Citizens of German descent are the primary ancestral makeup, followed closely by Irish and English descendants. Florida's Hispanic population has significantly increased over the past ten years, predominantly in West-Central and South Florida. These residents typically make up the majority of migrant farm workers. The Black population of Hispanic descent in Florida is at its highest in South Florida, while the Black population of African descent is highest in the northern part of the state.
Though Roman Catholicism is the most common of any specific denomination, Florida is mostly associated with Protestants in general. Unlike most Southern states, Florida does have a sizable Jewish community.
Tourism makes up the largest sector of the state's economy. Florida's theme parks, miles of sandy beaches, and warm weather attract more than 60 million visitors every year. Even in winter months, Florida's beach communities are hot spots for the "snow birds" that visit every year.
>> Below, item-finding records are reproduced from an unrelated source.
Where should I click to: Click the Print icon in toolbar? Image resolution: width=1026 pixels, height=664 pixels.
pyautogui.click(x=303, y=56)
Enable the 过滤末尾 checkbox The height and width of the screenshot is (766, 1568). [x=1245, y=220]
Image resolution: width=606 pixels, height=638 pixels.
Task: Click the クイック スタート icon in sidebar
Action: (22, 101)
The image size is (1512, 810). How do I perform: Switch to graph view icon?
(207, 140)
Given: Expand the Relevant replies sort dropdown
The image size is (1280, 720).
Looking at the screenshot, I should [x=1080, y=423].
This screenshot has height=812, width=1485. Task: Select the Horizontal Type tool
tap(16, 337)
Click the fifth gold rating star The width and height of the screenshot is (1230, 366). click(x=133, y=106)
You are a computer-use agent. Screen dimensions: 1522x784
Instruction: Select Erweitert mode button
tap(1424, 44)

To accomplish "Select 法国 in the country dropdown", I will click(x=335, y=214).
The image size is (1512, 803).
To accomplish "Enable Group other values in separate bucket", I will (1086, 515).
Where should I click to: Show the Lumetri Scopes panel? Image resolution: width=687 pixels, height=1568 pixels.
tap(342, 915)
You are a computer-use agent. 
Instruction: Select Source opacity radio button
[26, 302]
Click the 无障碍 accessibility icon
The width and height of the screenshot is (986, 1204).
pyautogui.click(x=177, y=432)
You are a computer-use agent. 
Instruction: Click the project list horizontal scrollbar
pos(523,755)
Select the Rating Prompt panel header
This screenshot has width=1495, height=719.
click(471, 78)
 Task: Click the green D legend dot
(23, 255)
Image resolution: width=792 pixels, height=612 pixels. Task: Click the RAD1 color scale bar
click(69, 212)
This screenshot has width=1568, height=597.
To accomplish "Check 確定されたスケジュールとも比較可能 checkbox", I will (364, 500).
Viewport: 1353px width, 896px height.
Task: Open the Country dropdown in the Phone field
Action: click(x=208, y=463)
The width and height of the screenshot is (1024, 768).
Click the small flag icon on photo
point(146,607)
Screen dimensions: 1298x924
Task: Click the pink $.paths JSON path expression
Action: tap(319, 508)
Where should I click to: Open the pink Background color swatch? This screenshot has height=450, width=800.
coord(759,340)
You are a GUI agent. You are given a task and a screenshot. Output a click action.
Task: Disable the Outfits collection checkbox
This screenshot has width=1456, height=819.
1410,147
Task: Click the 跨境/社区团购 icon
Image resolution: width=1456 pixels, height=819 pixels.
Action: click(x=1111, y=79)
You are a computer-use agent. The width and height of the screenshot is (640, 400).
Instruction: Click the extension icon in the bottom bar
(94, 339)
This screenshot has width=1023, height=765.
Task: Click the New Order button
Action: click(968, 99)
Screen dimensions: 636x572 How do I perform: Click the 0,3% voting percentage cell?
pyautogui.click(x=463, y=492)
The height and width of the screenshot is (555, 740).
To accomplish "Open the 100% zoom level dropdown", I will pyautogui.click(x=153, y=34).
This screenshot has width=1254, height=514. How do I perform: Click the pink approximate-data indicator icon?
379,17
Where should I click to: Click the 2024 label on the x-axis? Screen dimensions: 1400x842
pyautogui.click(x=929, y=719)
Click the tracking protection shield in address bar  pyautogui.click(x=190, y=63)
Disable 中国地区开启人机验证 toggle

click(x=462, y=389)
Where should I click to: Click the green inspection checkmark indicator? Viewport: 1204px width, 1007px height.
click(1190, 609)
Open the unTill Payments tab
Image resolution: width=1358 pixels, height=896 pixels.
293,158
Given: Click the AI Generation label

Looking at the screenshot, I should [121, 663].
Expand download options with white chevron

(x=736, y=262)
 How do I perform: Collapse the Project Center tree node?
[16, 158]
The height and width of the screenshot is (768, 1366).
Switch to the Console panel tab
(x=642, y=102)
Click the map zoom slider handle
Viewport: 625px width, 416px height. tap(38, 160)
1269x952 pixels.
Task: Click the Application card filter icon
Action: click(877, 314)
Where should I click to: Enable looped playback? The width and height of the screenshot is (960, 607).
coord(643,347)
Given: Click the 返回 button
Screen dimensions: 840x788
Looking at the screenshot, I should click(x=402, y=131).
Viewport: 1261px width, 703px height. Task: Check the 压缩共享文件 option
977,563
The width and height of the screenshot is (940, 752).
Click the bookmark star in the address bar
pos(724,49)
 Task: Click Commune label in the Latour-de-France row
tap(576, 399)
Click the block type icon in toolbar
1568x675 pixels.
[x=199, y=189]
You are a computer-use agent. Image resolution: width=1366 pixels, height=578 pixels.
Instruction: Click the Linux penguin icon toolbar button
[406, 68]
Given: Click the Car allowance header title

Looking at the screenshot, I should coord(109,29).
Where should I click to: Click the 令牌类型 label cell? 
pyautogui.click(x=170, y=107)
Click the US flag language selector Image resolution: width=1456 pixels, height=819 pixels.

Next to tourism, Florida's cattle and agriculture industries employ the second-largest number of workers. Since the 1960's, Florida's aerospace industry has employed many residents who migrated to the Space Coast from all over the country. Also, because of the state's easy access to water, fishing is another huge industry.
From the urban "big city" life, to the rural towns of Central and North Florida, to the beach communities all down the coastline, Floridians have much to do for fun. Residents of the larger cities often live in condos and apartment housing; they have many restaurants and nightlife venues to choose from. People of the rural setting are typically more "outdoorsy," and often hunt for various in-season game. The residents of the beach communities usually lead a more relaxed lifestyle. There's more of a sense of community in such towns, and there are often neighborhood gatherings for weekend events. People of the beach communities are also very involved in water sports such as surfing, kayaking and scuba diving.